THE REQUEST:
Write out every item from the first one through the line containing "August 2021 (49, 2082)", inclusive, reproducing each line without alteration.

===

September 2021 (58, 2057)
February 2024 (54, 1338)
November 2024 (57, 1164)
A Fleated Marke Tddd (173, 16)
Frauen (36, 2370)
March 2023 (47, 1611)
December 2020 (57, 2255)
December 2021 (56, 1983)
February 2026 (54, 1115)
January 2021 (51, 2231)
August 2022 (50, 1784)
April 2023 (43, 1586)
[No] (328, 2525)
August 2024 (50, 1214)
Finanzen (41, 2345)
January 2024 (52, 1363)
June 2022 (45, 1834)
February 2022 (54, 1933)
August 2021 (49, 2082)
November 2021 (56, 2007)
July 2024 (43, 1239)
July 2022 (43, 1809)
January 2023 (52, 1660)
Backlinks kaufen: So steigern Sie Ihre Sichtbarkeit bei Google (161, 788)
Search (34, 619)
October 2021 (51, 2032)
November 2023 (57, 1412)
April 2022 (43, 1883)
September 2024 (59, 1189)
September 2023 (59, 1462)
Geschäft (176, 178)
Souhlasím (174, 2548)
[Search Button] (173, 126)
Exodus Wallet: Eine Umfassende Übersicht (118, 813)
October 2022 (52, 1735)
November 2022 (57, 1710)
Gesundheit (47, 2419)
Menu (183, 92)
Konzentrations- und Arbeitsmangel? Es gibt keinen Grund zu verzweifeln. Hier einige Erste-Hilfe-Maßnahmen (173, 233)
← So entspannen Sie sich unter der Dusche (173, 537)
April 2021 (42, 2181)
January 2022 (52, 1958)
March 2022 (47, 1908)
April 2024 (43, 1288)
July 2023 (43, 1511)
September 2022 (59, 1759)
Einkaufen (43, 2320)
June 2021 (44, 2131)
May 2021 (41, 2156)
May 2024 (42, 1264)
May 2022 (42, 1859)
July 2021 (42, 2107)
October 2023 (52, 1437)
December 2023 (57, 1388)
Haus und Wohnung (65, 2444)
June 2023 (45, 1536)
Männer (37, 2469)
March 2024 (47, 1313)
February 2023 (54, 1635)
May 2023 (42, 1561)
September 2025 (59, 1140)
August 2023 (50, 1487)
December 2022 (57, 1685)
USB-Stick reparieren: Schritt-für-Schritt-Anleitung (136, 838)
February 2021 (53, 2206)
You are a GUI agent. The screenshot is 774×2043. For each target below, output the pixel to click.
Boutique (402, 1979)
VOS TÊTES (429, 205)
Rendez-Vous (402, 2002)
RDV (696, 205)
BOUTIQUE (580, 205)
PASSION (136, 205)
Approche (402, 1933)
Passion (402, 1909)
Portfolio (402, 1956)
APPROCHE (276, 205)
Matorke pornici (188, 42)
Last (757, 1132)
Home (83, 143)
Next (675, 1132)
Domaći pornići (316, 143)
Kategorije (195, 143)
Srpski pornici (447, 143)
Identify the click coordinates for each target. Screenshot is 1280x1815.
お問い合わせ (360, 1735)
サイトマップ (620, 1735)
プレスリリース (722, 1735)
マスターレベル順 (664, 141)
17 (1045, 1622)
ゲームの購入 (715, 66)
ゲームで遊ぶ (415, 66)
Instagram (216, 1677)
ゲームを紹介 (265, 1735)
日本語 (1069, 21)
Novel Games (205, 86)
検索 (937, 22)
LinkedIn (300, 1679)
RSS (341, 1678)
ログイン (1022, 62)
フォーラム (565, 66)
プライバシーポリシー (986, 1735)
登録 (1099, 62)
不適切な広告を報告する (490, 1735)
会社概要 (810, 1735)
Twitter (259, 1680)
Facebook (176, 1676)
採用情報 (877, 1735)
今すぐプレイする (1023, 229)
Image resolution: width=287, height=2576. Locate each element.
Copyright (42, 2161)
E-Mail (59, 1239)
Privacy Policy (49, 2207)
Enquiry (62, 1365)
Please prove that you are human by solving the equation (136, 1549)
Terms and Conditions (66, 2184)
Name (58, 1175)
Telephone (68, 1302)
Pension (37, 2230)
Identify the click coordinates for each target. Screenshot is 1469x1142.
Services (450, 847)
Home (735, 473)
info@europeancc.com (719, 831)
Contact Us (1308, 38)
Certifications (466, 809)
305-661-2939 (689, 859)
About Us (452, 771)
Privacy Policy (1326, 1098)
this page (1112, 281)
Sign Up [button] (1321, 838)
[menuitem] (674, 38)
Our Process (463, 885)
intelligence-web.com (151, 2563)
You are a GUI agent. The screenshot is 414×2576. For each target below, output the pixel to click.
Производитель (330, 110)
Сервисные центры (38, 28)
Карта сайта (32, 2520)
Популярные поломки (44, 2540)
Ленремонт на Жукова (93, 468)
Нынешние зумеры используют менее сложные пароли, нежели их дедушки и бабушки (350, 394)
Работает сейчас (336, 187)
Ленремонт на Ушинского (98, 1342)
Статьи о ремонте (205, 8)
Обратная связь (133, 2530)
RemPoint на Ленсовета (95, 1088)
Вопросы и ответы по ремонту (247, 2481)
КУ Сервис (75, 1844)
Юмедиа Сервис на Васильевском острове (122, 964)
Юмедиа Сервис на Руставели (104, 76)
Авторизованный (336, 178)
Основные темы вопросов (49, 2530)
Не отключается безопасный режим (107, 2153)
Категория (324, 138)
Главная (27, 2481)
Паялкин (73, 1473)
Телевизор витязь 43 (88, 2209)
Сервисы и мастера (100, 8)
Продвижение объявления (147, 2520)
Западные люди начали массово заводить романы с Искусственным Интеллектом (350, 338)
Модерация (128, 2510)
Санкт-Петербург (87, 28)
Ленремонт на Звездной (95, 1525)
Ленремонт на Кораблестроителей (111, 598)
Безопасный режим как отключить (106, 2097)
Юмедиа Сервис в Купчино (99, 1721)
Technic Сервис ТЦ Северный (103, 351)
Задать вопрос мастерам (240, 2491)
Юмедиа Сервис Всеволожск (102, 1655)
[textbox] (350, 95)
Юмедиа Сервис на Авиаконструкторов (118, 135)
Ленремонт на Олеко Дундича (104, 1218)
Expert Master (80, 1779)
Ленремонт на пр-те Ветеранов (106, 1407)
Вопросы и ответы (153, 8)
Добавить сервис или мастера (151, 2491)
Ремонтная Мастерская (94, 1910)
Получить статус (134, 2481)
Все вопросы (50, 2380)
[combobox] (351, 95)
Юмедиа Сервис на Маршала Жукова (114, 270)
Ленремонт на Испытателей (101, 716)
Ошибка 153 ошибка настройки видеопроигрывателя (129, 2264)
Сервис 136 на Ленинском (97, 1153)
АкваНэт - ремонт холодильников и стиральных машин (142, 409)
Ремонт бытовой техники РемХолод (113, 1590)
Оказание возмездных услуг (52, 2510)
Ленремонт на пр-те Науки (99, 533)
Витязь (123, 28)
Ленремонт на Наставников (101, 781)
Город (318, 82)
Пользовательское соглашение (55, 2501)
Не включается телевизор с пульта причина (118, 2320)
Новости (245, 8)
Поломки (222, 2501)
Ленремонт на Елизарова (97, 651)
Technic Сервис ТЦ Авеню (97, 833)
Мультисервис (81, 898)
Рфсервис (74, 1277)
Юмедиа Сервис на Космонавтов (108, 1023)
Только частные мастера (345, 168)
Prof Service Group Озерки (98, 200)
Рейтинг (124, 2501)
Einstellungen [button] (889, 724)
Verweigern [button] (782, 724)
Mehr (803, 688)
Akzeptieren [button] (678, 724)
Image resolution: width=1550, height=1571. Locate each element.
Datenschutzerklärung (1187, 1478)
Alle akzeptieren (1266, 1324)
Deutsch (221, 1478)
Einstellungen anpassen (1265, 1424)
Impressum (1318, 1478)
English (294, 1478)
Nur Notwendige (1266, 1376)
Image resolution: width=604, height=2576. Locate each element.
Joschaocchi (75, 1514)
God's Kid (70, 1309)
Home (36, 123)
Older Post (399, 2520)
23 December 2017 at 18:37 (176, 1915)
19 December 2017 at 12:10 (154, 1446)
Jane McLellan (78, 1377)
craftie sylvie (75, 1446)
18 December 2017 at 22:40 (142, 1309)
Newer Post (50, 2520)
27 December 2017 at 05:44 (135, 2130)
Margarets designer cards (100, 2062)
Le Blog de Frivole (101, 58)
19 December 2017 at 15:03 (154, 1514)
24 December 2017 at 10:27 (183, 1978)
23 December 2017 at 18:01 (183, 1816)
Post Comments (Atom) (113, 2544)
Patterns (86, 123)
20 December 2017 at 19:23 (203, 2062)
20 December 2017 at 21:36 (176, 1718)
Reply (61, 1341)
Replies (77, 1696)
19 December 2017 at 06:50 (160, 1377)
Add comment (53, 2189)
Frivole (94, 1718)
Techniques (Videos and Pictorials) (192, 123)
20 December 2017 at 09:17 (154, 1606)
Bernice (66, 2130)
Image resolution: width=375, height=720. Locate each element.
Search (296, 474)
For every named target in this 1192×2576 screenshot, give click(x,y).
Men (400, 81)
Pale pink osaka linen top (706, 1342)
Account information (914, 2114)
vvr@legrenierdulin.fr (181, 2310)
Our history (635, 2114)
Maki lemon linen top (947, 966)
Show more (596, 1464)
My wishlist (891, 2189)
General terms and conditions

===

EXERCISE RESULT:
September 2021 (58, 2057)
February 2024 (54, 1338)
November 2024 (57, 1164)
A Fleated Marke Tddd (173, 16)
Frauen (36, 2370)
March 2023 (47, 1611)
December 2020 (57, 2255)
December 2021 (56, 1983)
February 2026 (54, 1115)
January 2021 (51, 2231)
August 2022 (50, 1784)
April 2023 (43, 1586)
[No] (328, 2525)
August 2024 (50, 1214)
Finanzen (41, 2345)
January 2024 (52, 1363)
June 2022 (45, 1834)
February 2022 (54, 1933)
August 2021 (49, 2082)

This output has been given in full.